What this project (Aegis: Ancient Environmental Genomics Initiative for Sustainability) is doing could be described as a kind of archaeology. ‘That’s what makes it exciting,’ says Medema. ‘The idea is that we shall search ancient soils for DNA from thousands and even tens of thousands of years ago. How did plants and micro-organisms co-exist back then? How did they evolve together? Can we find genes that protected those plants against pathogens then?’
Reconstruct genes
Currently, crop breeders often look for useful genes in wild relatives of their plants.
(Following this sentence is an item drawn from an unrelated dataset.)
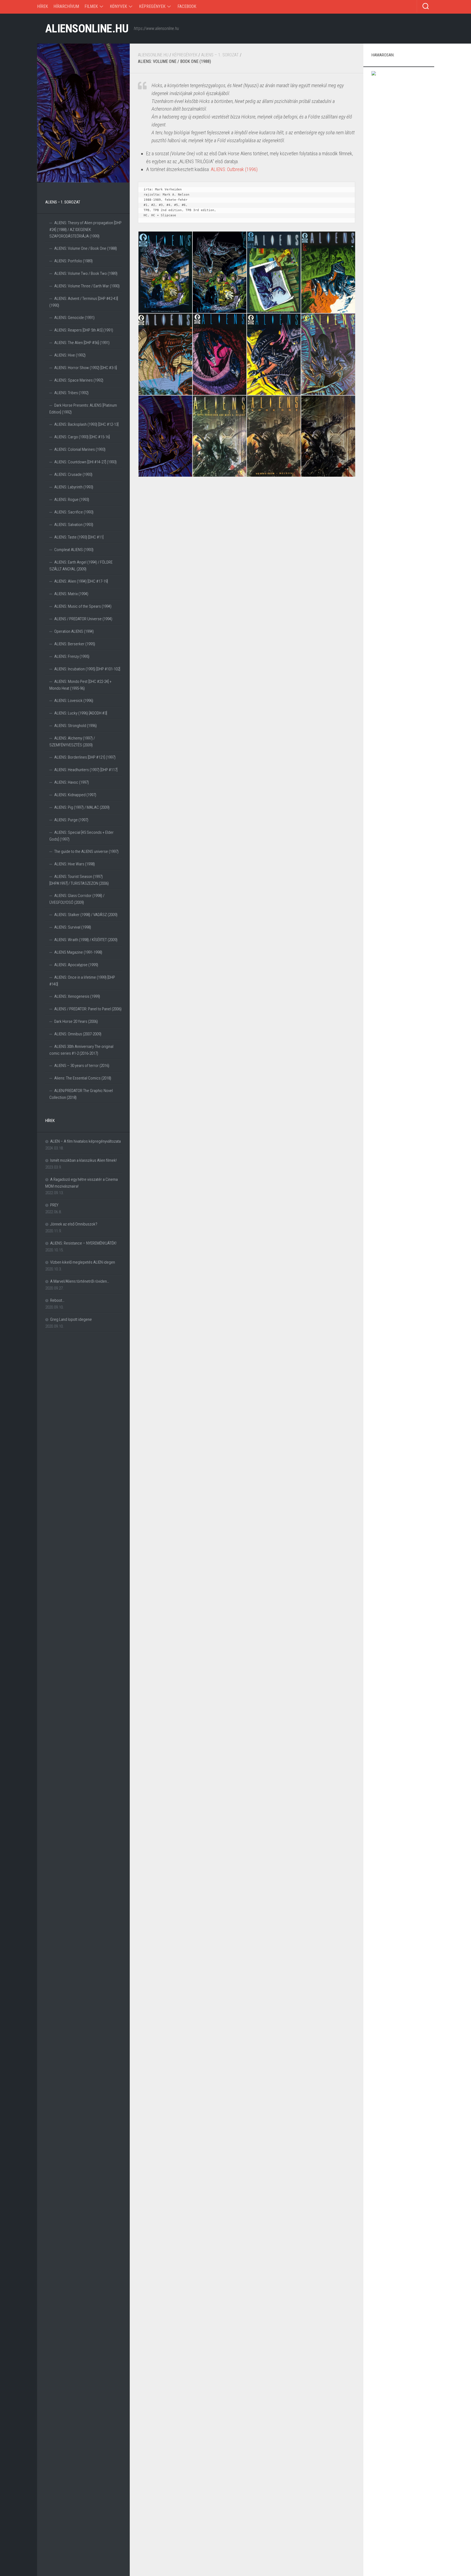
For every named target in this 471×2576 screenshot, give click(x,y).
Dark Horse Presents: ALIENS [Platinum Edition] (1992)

Modern techniques make it possible to reconstruct genes from old DNA and clarify their function. ‘These are the same kinds of techniques that were used to reconstruct the DNA of the Neanderthals,’ explains Medema. ‘You can do the same with agricultural crops and micro-organisms.’
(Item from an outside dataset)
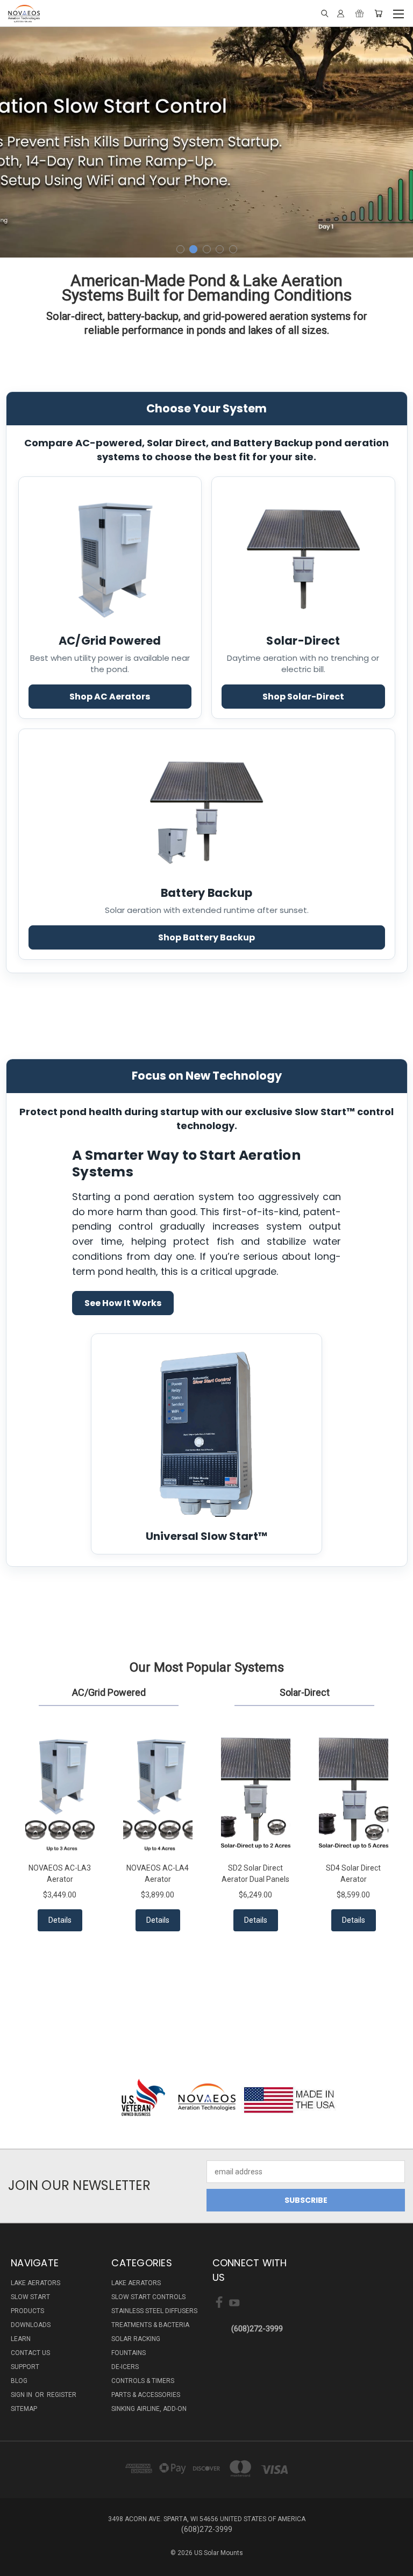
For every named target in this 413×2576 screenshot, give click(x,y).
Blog (19, 2381)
We will deduce from the DNA what the plant looked like then, and which microbes it lived alongside
Marnix Medema, professor Bioinformatics
The comparison with archaeology is not far off the mark. Medema: ‘We are working with archaeologists who know where agriculture first developed and therefore where you can find plant remains. We will deduce from the DNA what the plant looked like then, and which microbes it lived alongside. Plants are engaged in a constant arms race with pathogens. Which genes played a role in that?’
Arms race
Within Aegis, Medema’s group is doing most of the ‘computational analysis’ – in other words, the sums. ‘We will predict the likely function of the genes that are found. Which proteins they coded for, and what role they played in the arms race between plants and pathogens. Other members of the consortium are studying how climate change caused genes to change.’
Databases play a dominant role in that identification. Medema: ‘The first step is to see whether the DNA resembles anything already in the database. Which family of proteins does the product of a gene belong to? Which function in the cell is it involved in? Then you can used machine-learning models to estimate exactly what the protein does. In theory you should be able to introduce those genes into plants of today.’
Medema will be appointing two post-docs and a research assistant for Aegis. The project is financed by the Danish Novo Nordisk Foundation and the British Wellcome Trust.